Obviously, there are loads of books and lesson materials available. A lot of those materials provide a lot of useful information about theory, harmony, chords etc etc. The package I have created is not meant to replace that, but takes a different approach. It does not focus too much on gaining theoretical knowledge to find the right notes, but rather on converting notes into music! That means, for instance, that:

- 'correct' notes do not automatically sound as music, if you don't play them in a musical way. In other words, if a tune is mostly in C, and you know how to play the C major scale, that still does not lead to a nice jazz solo. You must know how to use the scale in a creative and interesting way. You'll be surprised how good you can sound with just the basics!

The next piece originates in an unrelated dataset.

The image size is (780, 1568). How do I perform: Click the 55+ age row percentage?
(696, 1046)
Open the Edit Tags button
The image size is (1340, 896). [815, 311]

- a solo is not necessarily made interesting by complexity. A solo does not have to cover dozens of complicated scales for it to sound good. If you first learn how to sound good, you can start simple, and progress to more advanced soloing naturally.

In other words, knowing all the theory and playing all the scales and even the right notes does not mean that you are able to play interesting music! My approach is based on the idea that knowledge is only as useful as your ability to use it in a musical and natural way. This means that acquiring the knowledge and learning to be creative with that knowledge should go hand in hand: you start with basic knowledge, let's say, a particular scale to use for soloing, and learn to use the scale in creative, musical ways. Then you expand your knowledge, for instance, another scale or moving from one scale to the other, learn when/how, and learn to use that in a creative, musical way. Phrasing is an essential element to make the 'right' notes sound like music. If you already have the knowledge, great, now learn to use it.

Being creative and musical is hard to define, but I think it at least includes being able to literally 'play' with not only notes, but with timing and rhythm, dynamics, tone, phrasing and form. Now, your preferred style may emphasize certain elements, and that's fine, but even so, only all elements together can make great music.

That's why the exercises in the package are set up so as to stimulate you to use these elements, right from the beginning, from the moment you start playing a scale. In stead of bombarding you with tons of scales and modes etc, which can easily make you forget what it's all about, which is making music. It starts with easy exercises, and builds up to more complicated ones, each time giving you tips, and backing tracks to learn and become familiar with the concept the exercise is about. Also, each backing track is provided in several tempos, so you can start slow, and gradually work your way up to the intended tempo.

The solo examples also come in several levels, from basic to quite advanced.

The package contains a guide, audio files, midi files, regular notation and TABS and a special piece of software: it is a fretboard midi visualizer plugin that allows you to see the notes on the fretboard in real time (Windows only). To use it you need a VSTi host program, most audio/midi sequencing software supports VSTi nowadays. There is also a program called Reaper which you can download for free, which supports this plug-in. If you don't want to install any software, buy the DVD version with fretboard videos.

The refill packages are meant to provide you with more extensive and advanced solo material to draw ideas from. They are not full tutorials, rather they are real solos. The text that goes with it explains the basic structure of the solos, and talks about elements like phase building, rhythm, form and note choices. Whereas the Jazz Exercises represent the 'bottom-up' approach, that is, starting from scratch and building up your skill and knowledge, the Refills are more of a 'top-down' approach: you start with full and mature solos, and then see how they are constructed (scales, phrasing, dynamics).

It is refreshing to switch once in a while from studying sytematically from the basics up, to playing a real solo to get inspired!